CVE概要(詳細はCVEのサイトをご確認ください)
- https://kb.isc.org/docs/cve-2023-3341
- 重要度 – High
- 攻撃 – リモート
- 制御チャネルコード中のスタック枯渇欠陥によりnamedが予期せず終了する可能性
- 説明:制御チャネルメッセージをnamedに送る処理を行うコードは、パケットを処理する際に、ある関数に対して再帰的に呼び出しを行います。再帰の深さは許容するパケットサイズの最大値に依ってのみ制限されています。環境に依っては、これがパケット処理コードで有効なスタックメモリを食いつぶすことになり、namedが予期せず終了することになります。入ってくる制御チャネルメッセージはそのコンテンツが認証される前に処理されるため、この脆弱性の悪用には攻撃者がRNDC鍵を持っている必要はなく、制御チャネルがTCP接続を設定で許可しているネットワークにアクセスできるだけで悪用が可能です。
- 影響:特別に細工されたメッセージを制御チャネルを用いて送るだけで、攻撃者はスタックメモリをパケット処理のために食いつぶすことが可能になりnamedを予期せず終了させることが可能です。しかしながら、この攻撃は利用可能なスタックサイズが充分に小さい環境でのみ発生します。具体的な許容量は様々な要素に依存しており、従って一般的に記述することは不可能です。

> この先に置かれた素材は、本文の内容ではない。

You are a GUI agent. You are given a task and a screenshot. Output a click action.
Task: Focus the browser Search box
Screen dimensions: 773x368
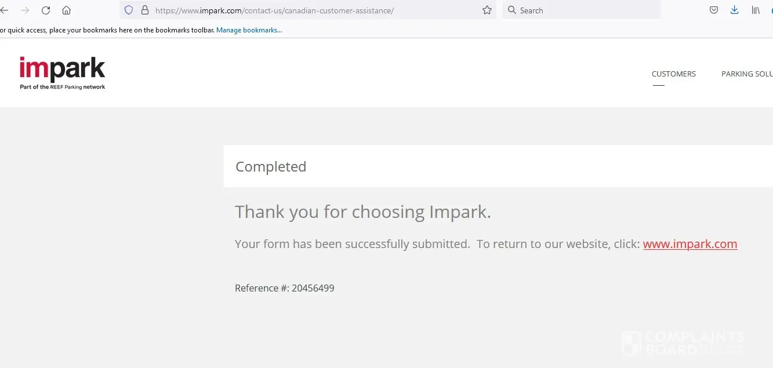(580, 10)
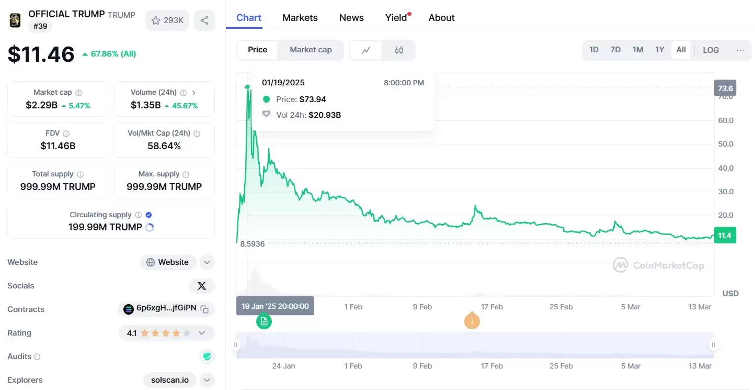The image size is (755, 390).
Task: Click the Website link button
Action: click(x=168, y=262)
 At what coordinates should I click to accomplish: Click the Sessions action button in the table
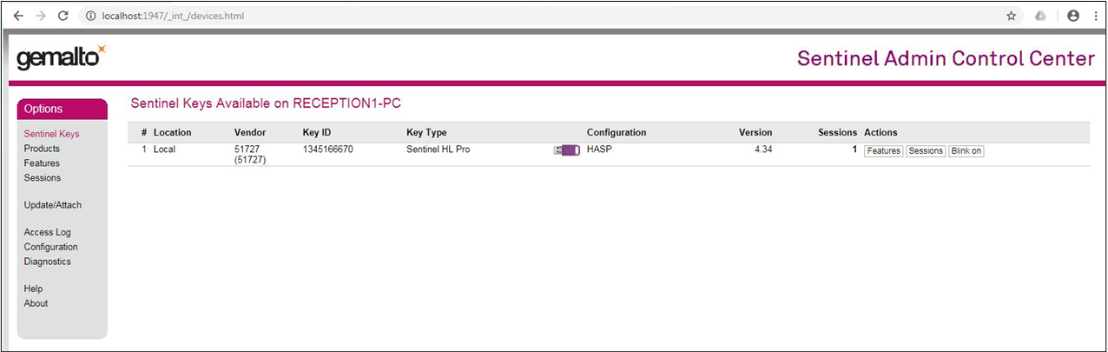point(926,150)
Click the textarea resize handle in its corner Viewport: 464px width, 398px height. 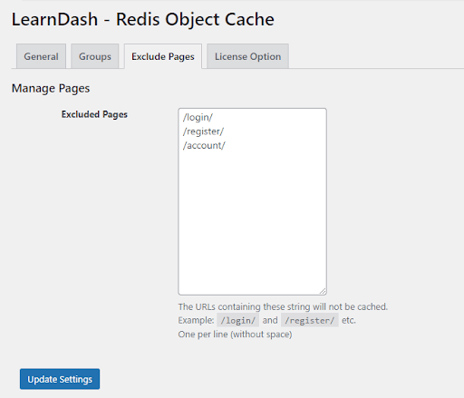(323, 291)
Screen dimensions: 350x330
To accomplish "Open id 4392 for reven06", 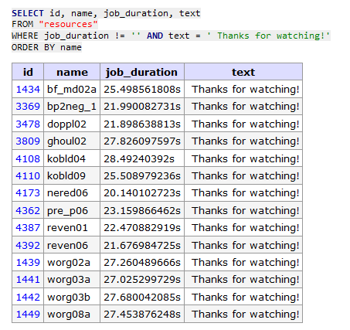I will pos(28,245).
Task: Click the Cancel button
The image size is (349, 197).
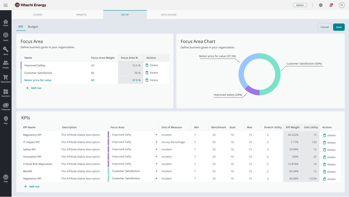Action: coord(324,27)
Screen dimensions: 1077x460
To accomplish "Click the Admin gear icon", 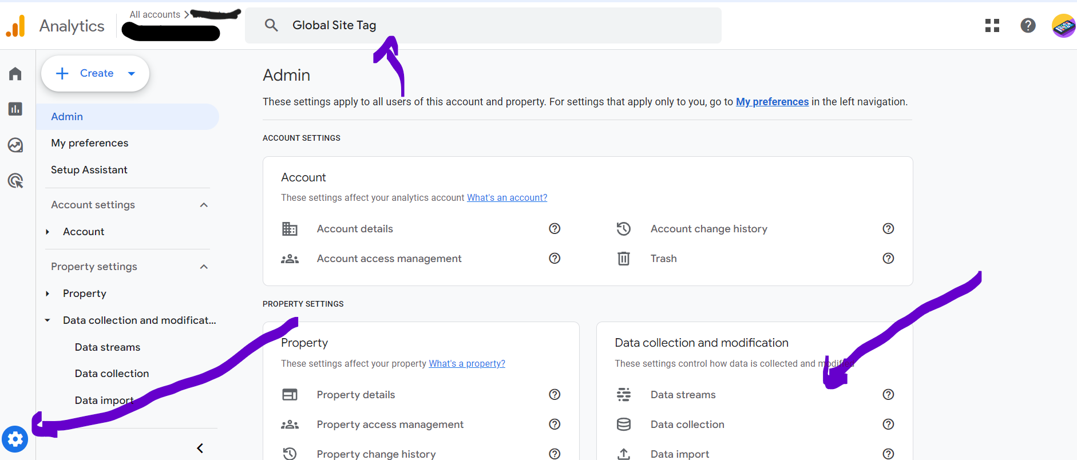I will [15, 439].
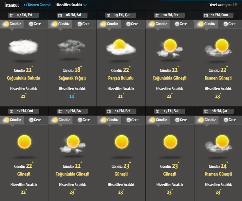This screenshot has width=242, height=201.
Task: Click Sağanak Yağışlı forecast text
Action: tap(72, 78)
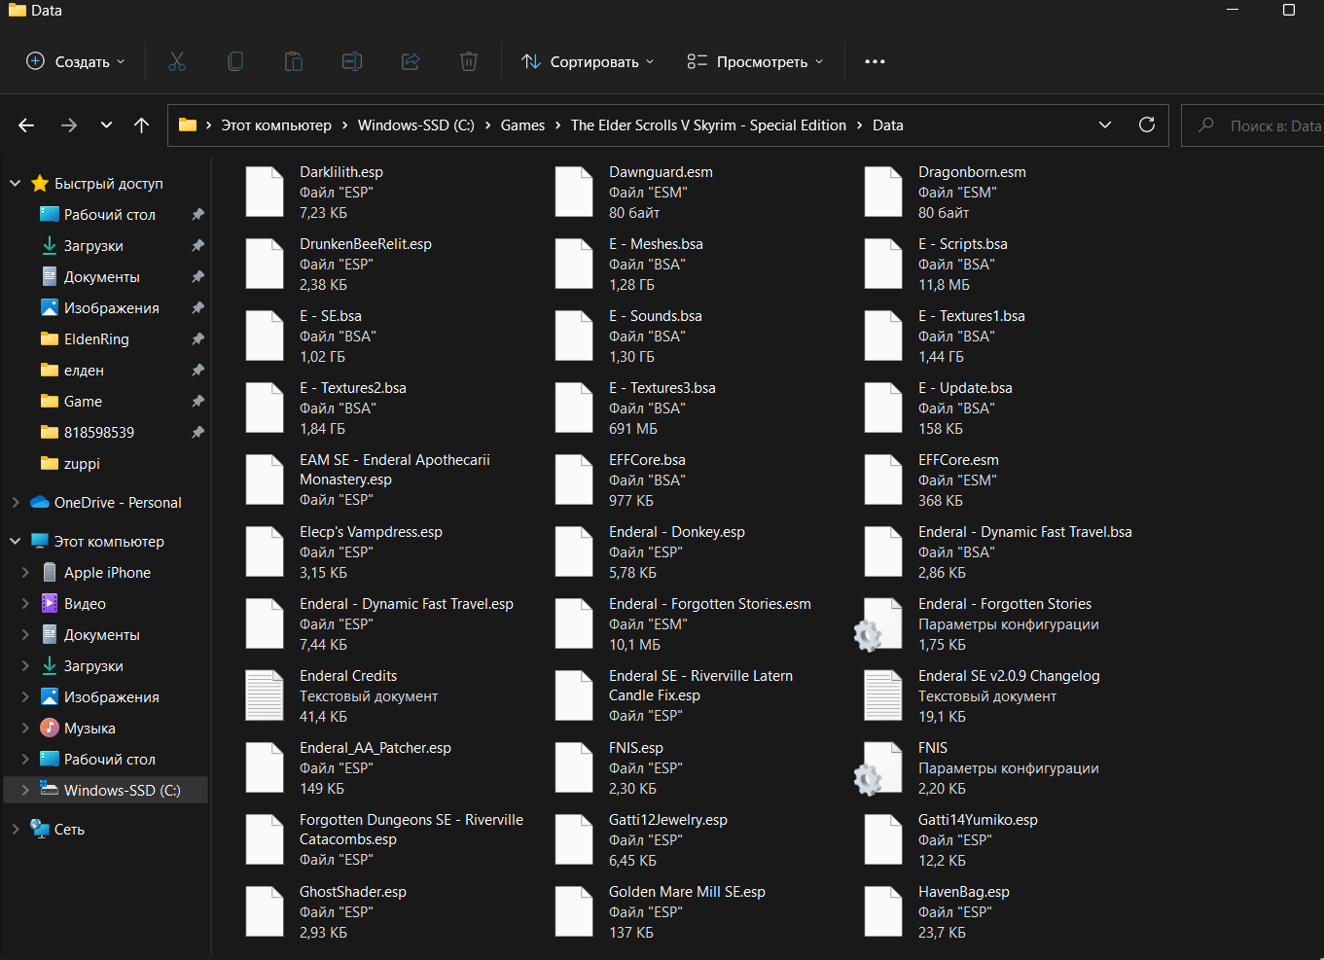This screenshot has height=960, width=1324.
Task: Open the Создать new item menu
Action: 76,61
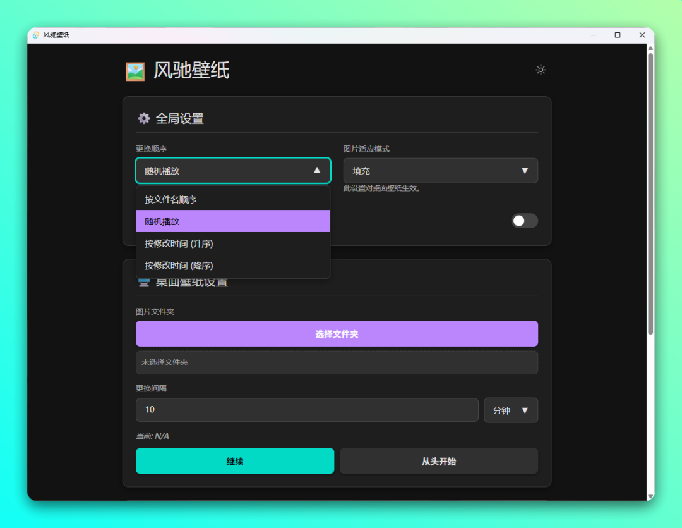Click the 更换间隔 input field showing 10
Image resolution: width=682 pixels, height=528 pixels.
click(307, 410)
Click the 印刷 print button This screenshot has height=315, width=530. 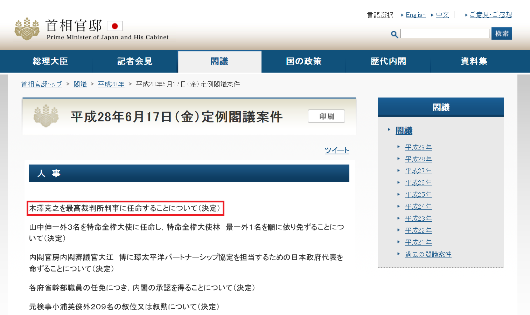point(326,116)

- 緩和策:デフォルトでは、namedは制御チャネル接続をloopbackインターフェースのみしか許可しておらず、この攻撃をネットワーク越しで実行するのは不可能です。リモートからTCPポートを使ったアクセスで制御チャネル接続が可能になるようにしている場合には、アクセスを信頼できるIP範囲に絞ることで、アドバイザリに有るような攻撃の実行を予防することが可能です。
- https://kb.isc.org/docs/cve-2023-4236
- 重要度 – High
- 攻撃 – リモート
- DNS-over-TLSクエリのロードが高い場合にnamedが予期せず終了する可能性
- 説明:DNS-over-TLSクエリの処理があるネットワークコードに欠陥があり、namedがアサーションフェーラーにより予期せず終了することがあります。これはDNS-over-TLSクエリのロードが高い状態で内部データ構造が不正に再使用されてしまう事により発生します。
- 影響:namedインスタンスはDNS-over-TLSクエリロードが高い場合にこの欠陥により予期せず終了することがあります。この欠陥はDNS-over-HTTPSコードには、TLSの実装が異なるため影響しません。
- 緩和策:設定中でlisten-on … tls … { … };を削除してDNS-over-TLS接続を無効にすることで悪用を防ぐことが出来ます。しかし、DNS-over-TLS機能が必要な場合には迂回作は存在しません。
主なディストリビューションの対応方法
詳細は、各ディストリビューションの提供元にご確認ください
- Debian
- Red Hat Enterprise Linux/CentOS/Rocky Linux/Alma Linux
- Ubuntu
- SUSE/openSUSE
- Arch
対処方法
各ディストリビューションの案内に従い、アップデートを行ってください。